*The problem*.
Write the records out once more, exactly as they are given.

Content starts

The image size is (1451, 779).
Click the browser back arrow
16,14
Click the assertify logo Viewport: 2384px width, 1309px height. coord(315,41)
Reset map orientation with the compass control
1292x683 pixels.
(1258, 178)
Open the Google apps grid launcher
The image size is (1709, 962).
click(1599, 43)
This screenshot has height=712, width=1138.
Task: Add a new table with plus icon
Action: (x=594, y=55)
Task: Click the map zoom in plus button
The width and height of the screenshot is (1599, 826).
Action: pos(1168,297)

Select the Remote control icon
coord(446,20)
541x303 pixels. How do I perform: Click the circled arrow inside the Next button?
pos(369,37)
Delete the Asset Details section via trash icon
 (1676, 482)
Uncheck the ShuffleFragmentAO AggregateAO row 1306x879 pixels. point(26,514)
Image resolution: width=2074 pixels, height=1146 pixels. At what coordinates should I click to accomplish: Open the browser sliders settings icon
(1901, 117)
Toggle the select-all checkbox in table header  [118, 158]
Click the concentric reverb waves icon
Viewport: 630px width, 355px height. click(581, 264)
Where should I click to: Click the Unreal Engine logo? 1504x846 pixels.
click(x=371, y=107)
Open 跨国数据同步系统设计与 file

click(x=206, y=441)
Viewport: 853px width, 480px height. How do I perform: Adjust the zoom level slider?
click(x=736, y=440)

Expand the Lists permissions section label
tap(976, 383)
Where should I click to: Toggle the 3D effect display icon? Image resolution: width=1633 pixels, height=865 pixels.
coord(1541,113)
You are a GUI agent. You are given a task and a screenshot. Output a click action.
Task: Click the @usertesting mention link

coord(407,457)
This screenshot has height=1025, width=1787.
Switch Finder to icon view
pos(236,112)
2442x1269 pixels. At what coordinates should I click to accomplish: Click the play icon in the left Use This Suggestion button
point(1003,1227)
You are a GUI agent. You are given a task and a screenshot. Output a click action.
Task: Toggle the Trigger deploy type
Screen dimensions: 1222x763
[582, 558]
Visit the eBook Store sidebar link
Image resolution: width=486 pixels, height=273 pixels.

Content ends

*Solution to this exercise*.
The image size is (1451, 779).
Click the browser back arrow
16,14
Click the assertify logo Viewport: 2384px width, 1309px height. coord(315,41)
Reset map orientation with the compass control
1292x683 pixels.
(1258, 178)
Open the Google apps grid launcher
The image size is (1709, 962).
click(1599, 43)
This screenshot has height=712, width=1138.
Task: Add a new table with plus icon
Action: (x=594, y=55)
Task: Click the map zoom in plus button
The width and height of the screenshot is (1599, 826).
Action: pos(1168,297)

Select the Remote control icon
coord(446,20)
541x303 pixels. How do I perform: Click the circled arrow inside the Next button?
pos(369,37)
Delete the Asset Details section via trash icon
 (1676, 482)
Uncheck the ShuffleFragmentAO AggregateAO row 1306x879 pixels. point(26,514)
Image resolution: width=2074 pixels, height=1146 pixels. At what coordinates should I click to accomplish: Open the browser sliders settings icon
(1901, 117)
Toggle the select-all checkbox in table header  [118, 158]
Click the concentric reverb waves icon
Viewport: 630px width, 355px height. click(581, 264)
Where should I click to: Click the Unreal Engine logo? 1504x846 pixels.
click(x=371, y=107)
Open 跨国数据同步系统设计与 file

click(x=206, y=441)
Viewport: 853px width, 480px height. How do I perform: Adjust the zoom level slider?
click(x=736, y=440)

Expand the Lists permissions section label
tap(976, 383)
Where should I click to: Toggle the 3D effect display icon? Image resolution: width=1633 pixels, height=865 pixels.
coord(1541,113)
You are a GUI agent. You are given a task and a screenshot. Output a click action.
Task: Click the @usertesting mention link

coord(407,457)
This screenshot has height=1025, width=1787.
Switch Finder to icon view
pos(236,112)
2442x1269 pixels. At what coordinates should I click to accomplish: Click the play icon in the left Use This Suggestion button
point(1003,1227)
You are a GUI agent. You are given a task and a screenshot. Output a click action.
Task: Toggle the Trigger deploy type
Screen dimensions: 1222x763
[582, 558]
Visit the eBook Store sidebar link
Image resolution: width=486 pixels, height=273 pixels.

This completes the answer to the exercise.